Concernant les aspects touchant plus directement au droit d’auteur (outre le domaine public), SavoirsCom1 se réjouit de voir que le CNNum recommande au gouvernement de consacrer la liberté de panorama, qui permettrait de photographier et de partager les prises de vue de bâtiment situés dans l’espace public. Le CNNUm propose également de « faire évoluer l’exception pédagogique pour une meilleure adaptation à l’environnement numérique », notamment pour les usages à distance (type MOOC). Mais les pistes d’évolution suggérées restent assez floues. Nous regrettons en revanche fortement qu’une exception en faveur des usages transformatifs (mashup, remix, etc.), que nous avions suggérée lors de la consultation, n’ait pas été retenue dans les préconisations finales.

Les orientations de ce rapport vont clairement dans le sens de la consécration d’un Etat « partenaire des Communs » (Bauwens) ou « garant des Communs » (Bollier), dont les politiques publiques intégreraient l’importance de la production de ressources partagées et ouvertes.

Il nous semble particulièrement important de rester vigilants, sachant que ce même gouvernement a défendu le projet de loi sur le renseignement que nous considérons comme gravement liberticide. Le contraste avec ce qu’il y a de positif dans ce rapport nous semble frappant interroge sur la ligne politique du parti au pouvoir concernant les questions numériques.

Vigilance donc, pour que ces recommandations soient reprises à présent par la loi sur le numérique (ou tout autre véhicule législatif adapté). Rappelons-nous en effet que le rapport Lescure (2013) contenait déjà des préconisations intéressantes, qui sont restées complètement lettre morte. Le gouvernement a déjà fait part de son intention de reprendre certains des points du rapport, mais ils ne recoupent pas complètement ceux en lien avec les Communs. Par ailleurs, des interférences entre ministères sont possibles, notamment avec le projet de loi sur la liberté de création qui a été annoncé pour la rentrée.

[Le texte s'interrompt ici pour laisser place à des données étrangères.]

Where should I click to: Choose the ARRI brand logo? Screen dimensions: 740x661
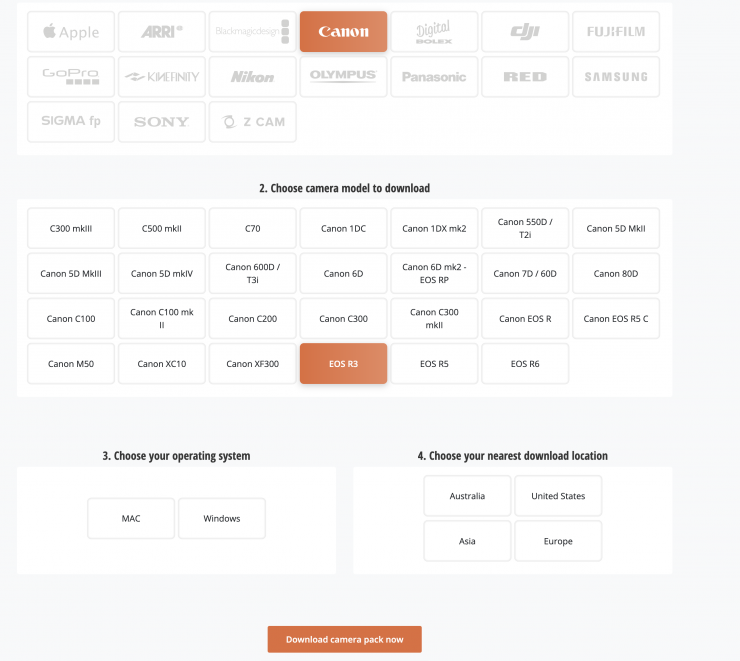pos(162,32)
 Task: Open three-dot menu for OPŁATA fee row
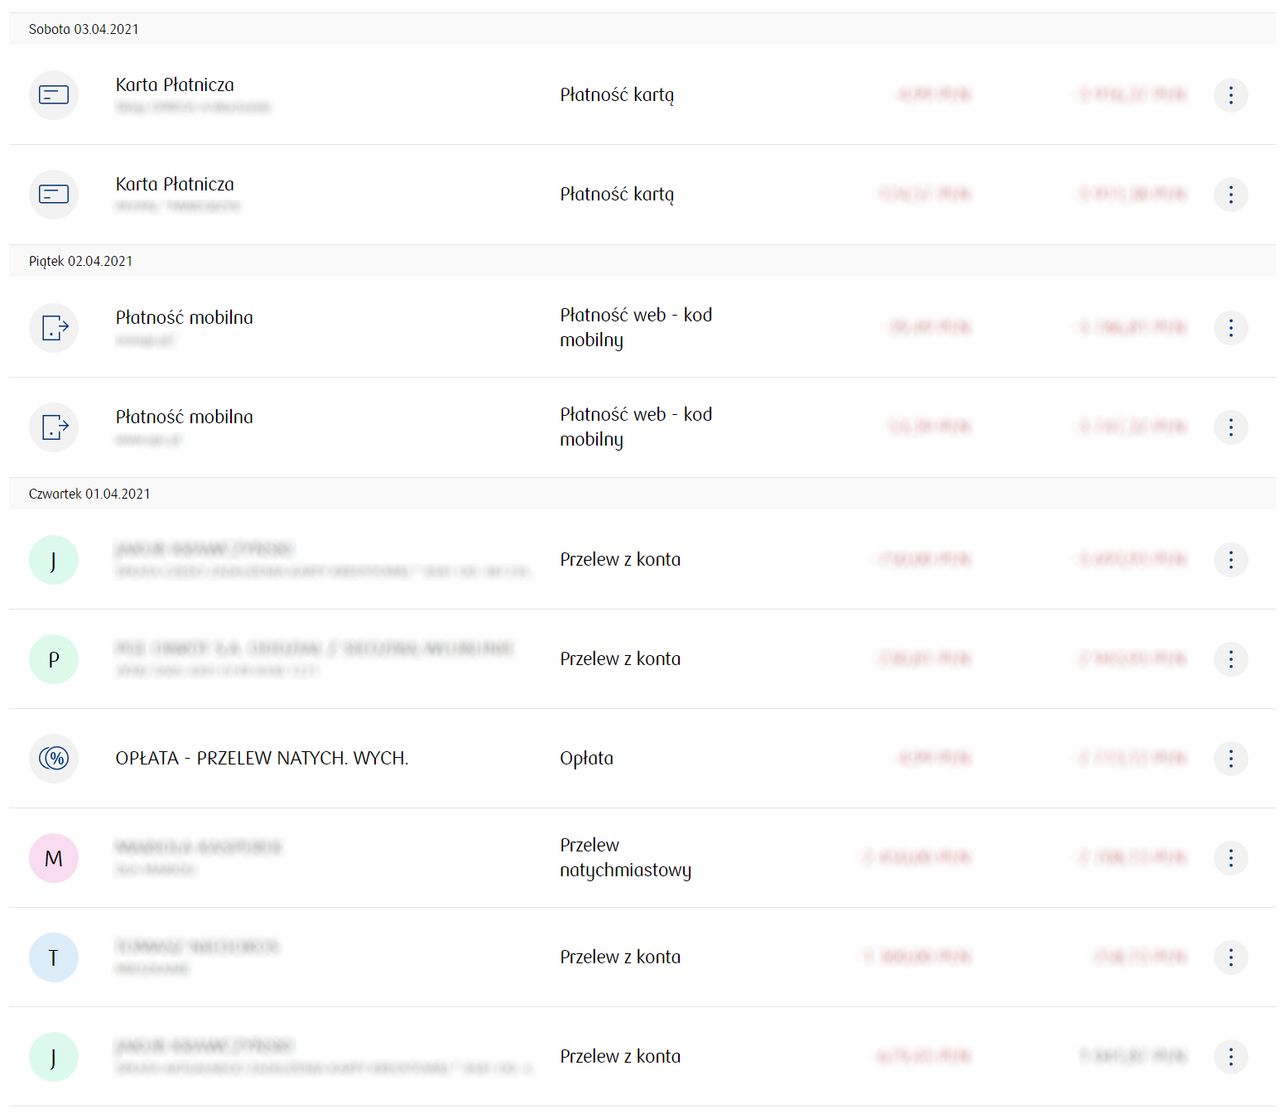(x=1230, y=758)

Le gouvernement annonce la publication d’une V.1 de la loi dans les semaines qui viennent, avec un appel à commentaires. Ce sera l’occasion de vérifier que les préconisations du CNNum ont été prises en compte et de proposer des améliorations. D’ici-là, tous les acteurs intéressés par la cause des Communs de la connaissance devraient se manifester le plus largement possible, afin d’inciter le gouvernement à reprendre les recommandations du CNNum dans la loi.